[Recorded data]

----

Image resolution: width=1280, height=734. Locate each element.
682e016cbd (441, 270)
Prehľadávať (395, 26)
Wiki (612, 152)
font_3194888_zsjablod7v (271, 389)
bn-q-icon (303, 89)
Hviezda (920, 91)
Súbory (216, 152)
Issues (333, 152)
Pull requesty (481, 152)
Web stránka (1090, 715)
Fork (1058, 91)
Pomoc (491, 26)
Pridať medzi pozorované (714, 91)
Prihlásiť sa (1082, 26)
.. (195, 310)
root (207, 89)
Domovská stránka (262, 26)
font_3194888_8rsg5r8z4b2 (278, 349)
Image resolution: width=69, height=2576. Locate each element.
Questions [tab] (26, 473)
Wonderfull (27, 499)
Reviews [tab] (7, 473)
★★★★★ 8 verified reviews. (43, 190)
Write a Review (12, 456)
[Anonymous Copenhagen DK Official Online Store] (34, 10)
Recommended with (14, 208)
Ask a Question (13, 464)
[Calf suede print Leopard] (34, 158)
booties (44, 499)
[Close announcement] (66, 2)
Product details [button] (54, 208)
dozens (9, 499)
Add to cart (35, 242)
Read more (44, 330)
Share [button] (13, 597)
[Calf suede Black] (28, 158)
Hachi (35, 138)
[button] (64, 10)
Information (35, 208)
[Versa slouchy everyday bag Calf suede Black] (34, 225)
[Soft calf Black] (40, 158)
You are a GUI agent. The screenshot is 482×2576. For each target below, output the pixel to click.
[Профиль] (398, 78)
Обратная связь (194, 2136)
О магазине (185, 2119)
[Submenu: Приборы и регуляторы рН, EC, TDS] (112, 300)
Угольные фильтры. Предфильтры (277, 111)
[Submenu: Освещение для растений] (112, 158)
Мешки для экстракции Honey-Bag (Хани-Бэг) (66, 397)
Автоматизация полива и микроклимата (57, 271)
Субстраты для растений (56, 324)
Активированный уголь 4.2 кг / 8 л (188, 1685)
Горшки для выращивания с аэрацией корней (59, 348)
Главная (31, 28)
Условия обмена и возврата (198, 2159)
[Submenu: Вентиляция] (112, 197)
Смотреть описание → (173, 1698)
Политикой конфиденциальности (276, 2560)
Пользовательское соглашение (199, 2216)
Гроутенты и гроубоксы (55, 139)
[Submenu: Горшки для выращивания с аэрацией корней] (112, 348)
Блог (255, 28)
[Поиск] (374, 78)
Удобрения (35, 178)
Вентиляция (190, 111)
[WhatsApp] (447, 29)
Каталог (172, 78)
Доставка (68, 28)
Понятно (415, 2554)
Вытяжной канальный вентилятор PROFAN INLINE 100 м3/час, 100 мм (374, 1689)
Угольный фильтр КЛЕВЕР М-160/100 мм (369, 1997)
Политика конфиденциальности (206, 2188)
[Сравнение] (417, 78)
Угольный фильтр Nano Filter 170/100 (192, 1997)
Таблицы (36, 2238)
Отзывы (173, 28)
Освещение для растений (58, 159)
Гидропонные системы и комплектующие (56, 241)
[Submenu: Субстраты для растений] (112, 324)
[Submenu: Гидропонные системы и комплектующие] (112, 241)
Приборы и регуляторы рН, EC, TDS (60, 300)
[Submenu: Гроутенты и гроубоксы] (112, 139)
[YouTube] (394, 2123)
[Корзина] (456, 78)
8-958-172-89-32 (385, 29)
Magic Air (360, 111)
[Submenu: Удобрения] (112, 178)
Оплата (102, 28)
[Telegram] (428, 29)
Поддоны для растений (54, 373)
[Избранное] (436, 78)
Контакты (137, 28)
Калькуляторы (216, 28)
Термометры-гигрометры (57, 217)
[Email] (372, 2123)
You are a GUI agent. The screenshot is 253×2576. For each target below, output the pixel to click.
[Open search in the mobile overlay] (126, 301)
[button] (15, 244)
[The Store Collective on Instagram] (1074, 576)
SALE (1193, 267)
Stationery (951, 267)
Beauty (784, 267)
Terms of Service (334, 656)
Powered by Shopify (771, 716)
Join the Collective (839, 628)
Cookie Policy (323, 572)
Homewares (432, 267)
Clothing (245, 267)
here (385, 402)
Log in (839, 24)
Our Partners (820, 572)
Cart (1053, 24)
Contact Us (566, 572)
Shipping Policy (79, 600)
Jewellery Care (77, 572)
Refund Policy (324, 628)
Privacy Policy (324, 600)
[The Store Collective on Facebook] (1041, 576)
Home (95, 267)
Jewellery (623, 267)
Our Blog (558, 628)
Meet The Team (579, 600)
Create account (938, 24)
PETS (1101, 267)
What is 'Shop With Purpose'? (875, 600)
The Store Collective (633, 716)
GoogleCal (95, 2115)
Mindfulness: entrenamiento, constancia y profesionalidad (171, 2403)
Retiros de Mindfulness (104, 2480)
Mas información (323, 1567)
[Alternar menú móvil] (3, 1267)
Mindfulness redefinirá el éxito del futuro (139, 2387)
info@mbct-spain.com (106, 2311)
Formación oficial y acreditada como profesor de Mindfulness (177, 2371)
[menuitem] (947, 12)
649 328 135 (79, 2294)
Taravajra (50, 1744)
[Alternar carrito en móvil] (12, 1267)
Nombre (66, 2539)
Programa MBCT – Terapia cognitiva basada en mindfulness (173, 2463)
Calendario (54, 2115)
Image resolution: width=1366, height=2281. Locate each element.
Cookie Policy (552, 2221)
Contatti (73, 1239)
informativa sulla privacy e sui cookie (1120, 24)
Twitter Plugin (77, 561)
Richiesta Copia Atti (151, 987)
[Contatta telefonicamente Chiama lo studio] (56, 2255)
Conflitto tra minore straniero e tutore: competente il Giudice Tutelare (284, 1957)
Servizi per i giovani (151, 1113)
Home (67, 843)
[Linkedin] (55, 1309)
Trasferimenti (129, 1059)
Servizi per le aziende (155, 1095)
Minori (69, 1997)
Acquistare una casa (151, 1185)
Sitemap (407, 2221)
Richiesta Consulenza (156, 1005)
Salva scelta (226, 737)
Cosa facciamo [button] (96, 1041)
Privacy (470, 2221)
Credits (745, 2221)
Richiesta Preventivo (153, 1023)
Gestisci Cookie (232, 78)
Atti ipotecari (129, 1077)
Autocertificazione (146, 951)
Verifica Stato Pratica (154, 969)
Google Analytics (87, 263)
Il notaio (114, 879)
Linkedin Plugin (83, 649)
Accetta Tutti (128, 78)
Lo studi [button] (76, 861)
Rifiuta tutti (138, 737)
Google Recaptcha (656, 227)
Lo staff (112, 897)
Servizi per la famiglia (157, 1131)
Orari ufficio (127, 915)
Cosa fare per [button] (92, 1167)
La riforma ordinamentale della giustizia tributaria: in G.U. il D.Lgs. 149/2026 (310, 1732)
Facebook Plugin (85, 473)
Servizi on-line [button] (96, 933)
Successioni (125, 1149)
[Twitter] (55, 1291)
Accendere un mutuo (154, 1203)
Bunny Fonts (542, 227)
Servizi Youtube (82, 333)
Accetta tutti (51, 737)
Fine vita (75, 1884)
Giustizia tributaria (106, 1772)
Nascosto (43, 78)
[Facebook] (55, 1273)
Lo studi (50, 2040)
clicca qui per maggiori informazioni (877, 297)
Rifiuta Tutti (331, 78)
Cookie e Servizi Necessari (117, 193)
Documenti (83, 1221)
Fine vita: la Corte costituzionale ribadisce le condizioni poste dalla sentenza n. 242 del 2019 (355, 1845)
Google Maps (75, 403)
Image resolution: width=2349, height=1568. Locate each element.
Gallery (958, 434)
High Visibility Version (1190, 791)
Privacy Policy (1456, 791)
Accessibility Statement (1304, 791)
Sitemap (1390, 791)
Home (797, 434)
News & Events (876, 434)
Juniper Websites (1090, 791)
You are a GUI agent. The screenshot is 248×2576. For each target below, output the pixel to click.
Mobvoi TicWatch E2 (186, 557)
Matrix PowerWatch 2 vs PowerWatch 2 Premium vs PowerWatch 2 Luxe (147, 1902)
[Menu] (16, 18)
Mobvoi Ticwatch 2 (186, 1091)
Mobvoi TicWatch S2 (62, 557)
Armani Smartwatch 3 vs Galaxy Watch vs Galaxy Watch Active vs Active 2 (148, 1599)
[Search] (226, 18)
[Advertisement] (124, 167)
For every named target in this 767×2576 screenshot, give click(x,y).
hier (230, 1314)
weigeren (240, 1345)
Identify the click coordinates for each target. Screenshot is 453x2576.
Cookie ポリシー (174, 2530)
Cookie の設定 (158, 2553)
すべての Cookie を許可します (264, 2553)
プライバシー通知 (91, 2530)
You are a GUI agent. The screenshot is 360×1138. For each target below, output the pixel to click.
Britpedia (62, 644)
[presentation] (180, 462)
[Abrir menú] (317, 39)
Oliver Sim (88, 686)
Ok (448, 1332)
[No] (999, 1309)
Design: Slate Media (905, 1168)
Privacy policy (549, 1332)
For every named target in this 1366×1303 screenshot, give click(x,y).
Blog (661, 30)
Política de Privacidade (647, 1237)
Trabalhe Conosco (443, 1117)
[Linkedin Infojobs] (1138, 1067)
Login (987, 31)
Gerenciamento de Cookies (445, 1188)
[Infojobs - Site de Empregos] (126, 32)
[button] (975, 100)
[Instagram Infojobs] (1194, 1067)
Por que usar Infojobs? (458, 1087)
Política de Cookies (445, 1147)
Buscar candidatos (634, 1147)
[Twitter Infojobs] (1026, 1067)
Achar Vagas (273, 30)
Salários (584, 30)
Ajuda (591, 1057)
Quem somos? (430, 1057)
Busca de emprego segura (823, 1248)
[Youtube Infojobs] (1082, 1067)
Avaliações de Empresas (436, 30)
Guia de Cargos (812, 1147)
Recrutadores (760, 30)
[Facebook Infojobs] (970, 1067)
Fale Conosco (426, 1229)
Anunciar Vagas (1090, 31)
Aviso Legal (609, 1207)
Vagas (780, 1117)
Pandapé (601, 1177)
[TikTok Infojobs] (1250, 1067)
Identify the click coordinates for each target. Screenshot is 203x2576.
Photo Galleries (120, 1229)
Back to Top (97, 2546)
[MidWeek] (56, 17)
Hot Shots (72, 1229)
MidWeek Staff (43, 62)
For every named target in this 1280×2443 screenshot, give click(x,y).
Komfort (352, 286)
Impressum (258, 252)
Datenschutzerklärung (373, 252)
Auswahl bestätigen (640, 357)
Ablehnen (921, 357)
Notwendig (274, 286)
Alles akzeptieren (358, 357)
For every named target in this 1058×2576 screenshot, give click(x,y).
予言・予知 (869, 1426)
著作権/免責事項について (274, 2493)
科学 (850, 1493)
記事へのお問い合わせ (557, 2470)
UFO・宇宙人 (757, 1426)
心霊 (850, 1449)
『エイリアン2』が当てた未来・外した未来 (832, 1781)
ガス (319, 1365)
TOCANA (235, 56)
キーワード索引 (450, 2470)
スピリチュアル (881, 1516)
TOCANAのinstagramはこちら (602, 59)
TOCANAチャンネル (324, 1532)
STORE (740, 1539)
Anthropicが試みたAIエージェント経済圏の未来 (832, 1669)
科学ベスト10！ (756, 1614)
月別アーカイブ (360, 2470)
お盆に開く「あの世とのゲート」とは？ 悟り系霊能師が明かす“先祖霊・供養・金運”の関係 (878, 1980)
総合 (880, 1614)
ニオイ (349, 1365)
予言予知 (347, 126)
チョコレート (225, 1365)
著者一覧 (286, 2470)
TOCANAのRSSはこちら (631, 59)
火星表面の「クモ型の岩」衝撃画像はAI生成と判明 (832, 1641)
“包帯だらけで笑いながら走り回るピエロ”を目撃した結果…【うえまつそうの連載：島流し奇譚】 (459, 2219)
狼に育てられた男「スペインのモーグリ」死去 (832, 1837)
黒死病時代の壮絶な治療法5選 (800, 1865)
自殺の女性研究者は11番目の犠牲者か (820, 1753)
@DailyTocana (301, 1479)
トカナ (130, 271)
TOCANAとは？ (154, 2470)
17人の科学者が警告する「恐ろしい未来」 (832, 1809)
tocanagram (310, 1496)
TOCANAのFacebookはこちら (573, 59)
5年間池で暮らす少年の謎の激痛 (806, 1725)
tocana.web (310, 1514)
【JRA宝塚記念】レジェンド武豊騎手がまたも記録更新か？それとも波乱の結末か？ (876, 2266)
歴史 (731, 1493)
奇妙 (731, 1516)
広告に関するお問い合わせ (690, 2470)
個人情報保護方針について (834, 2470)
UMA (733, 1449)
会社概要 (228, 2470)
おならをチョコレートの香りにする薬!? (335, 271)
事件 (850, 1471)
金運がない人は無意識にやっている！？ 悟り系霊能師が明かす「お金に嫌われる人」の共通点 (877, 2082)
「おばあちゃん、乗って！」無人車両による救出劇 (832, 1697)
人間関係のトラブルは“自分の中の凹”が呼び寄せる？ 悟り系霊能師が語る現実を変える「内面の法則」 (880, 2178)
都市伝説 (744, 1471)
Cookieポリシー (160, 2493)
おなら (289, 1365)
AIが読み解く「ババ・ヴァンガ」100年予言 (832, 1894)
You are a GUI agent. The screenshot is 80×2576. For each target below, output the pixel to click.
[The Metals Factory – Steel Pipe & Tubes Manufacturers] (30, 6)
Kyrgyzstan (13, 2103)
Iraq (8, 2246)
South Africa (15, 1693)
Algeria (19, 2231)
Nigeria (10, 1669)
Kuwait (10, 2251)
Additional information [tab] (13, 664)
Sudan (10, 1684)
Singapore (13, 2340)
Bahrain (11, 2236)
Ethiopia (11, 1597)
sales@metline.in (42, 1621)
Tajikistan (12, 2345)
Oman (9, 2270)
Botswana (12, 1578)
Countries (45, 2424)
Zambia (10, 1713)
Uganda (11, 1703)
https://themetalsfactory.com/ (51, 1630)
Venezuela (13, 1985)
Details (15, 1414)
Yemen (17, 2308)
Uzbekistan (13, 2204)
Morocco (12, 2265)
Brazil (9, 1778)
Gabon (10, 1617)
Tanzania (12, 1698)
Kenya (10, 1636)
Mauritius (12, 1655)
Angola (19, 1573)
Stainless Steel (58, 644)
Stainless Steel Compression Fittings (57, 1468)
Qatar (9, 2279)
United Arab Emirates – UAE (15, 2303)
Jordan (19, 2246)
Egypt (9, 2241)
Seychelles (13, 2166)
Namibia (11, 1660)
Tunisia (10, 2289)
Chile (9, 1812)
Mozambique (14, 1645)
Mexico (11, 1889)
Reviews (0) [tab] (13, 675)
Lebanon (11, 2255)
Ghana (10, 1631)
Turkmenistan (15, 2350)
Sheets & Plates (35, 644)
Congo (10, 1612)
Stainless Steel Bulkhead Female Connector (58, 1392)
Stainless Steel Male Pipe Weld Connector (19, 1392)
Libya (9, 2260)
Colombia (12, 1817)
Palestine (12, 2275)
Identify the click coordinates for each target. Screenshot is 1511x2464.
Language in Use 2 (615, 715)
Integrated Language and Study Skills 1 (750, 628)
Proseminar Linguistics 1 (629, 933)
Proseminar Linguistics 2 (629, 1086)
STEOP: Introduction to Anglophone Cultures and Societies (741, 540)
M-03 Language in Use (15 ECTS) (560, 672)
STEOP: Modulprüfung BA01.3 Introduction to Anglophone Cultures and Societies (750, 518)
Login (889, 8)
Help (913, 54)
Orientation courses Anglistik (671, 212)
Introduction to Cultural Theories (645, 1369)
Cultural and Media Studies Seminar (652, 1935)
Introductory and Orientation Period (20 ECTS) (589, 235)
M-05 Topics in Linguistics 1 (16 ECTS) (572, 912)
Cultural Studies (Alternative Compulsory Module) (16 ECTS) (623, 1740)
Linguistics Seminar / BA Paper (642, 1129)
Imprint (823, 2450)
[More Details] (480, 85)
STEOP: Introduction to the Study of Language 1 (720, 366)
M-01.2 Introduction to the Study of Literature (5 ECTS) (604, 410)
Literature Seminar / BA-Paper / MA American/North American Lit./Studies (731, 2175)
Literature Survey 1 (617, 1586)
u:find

----

Problem to solve: Each line from the top of the records above through the line containing "Условия обмена и возврата (198, 2159)" needs to be transcribed exactly, and no line after it.

Response box:
Image resolution: width=1280, height=734. Locate each element.
682e016cbd (441, 270)
Prehľadávať (395, 26)
Wiki (612, 152)
font_3194888_zsjablod7v (271, 389)
bn-q-icon (303, 89)
Hviezda (920, 91)
Súbory (216, 152)
Issues (333, 152)
Pull requesty (481, 152)
Web stránka (1090, 715)
Fork (1058, 91)
Pomoc (491, 26)
Pridať medzi pozorované (714, 91)
Prihlásiť sa (1082, 26)
.. (195, 310)
root (207, 89)
Domovská stránka (262, 26)
font_3194888_8rsg5r8z4b2 (278, 349)
Image resolution: width=69, height=2576. Locate each element.
Questions [tab] (26, 473)
Wonderfull (27, 499)
Reviews [tab] (7, 473)
★★★★★ 8 verified reviews. (43, 190)
Write a Review (12, 456)
[Anonymous Copenhagen DK Official Online Store] (34, 10)
Recommended with (14, 208)
Ask a Question (13, 464)
[Calf suede print Leopard] (34, 158)
booties (44, 499)
[Close announcement] (66, 2)
Product details [button] (54, 208)
dozens (9, 499)
Add to cart (35, 242)
Read more (44, 330)
Share [button] (13, 597)
[Calf suede Black] (28, 158)
Hachi (35, 138)
[button] (64, 10)
Information (35, 208)
[Versa slouchy everyday bag Calf suede Black] (34, 225)
[Soft calf Black] (40, 158)
You are a GUI agent. The screenshot is 482×2576. For each target below, output the pixel to click.
[Профиль] (398, 78)
Обратная связь (194, 2136)
О магазине (185, 2119)
[Submenu: Приборы и регуляторы рН, EC, TDS] (112, 300)
Угольные фильтры. Предфильтры (277, 111)
[Submenu: Освещение для растений] (112, 158)
Мешки для экстракции Honey-Bag (Хани-Бэг) (66, 397)
Автоматизация полива и микроклимата (57, 271)
Субстраты для растений (56, 324)
Активированный уголь 4.2 кг / 8 л (188, 1685)
Горшки для выращивания с аэрацией корней (59, 348)
Главная (31, 28)
Условия обмена и возврата (198, 2159)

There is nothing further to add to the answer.